--- START AVAILABLE RECORDS ---

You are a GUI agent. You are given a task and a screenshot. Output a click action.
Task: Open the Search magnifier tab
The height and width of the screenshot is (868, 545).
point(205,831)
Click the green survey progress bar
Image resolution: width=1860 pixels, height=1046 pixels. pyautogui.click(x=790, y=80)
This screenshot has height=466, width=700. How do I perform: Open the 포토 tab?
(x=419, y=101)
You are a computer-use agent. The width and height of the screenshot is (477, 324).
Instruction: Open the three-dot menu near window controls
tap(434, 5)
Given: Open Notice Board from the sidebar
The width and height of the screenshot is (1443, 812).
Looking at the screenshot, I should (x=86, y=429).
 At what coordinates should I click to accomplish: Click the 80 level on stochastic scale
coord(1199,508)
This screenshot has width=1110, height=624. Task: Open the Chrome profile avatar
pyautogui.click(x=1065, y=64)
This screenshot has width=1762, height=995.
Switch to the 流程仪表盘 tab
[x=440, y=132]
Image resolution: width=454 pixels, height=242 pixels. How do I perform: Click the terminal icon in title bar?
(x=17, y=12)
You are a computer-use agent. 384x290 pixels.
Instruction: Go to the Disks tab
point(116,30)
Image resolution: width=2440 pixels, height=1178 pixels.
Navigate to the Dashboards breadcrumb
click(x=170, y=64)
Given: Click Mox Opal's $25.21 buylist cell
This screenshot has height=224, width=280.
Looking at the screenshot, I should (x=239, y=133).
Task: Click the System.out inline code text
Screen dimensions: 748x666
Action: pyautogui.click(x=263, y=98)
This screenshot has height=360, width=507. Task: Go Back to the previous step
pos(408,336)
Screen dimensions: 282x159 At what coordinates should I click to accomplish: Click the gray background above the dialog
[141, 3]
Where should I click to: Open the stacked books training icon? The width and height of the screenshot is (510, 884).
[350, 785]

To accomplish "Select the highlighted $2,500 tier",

--- END AVAILABLE RECORDS ---

TASK TO COMPLETE
Arrange the lines of the data as a JSON list of strings, one string per line, leaving out blank lines. Begin at the first line of the data and stop after the line that contains "Image resolution: width=1860".

RESPONSE BELOW
[
  "You are a GUI agent. You are given a task and a screenshot. Output a click action.",
  "Task: Open the Search magnifier tab",
  "The height and width of the screenshot is (868, 545).",
  "point(205,831)",
  "Click the green survey progress bar",
  "Image resolution: width=1860 pixels, height=1046 pixels. pyautogui.click(x=790, y=80)"
]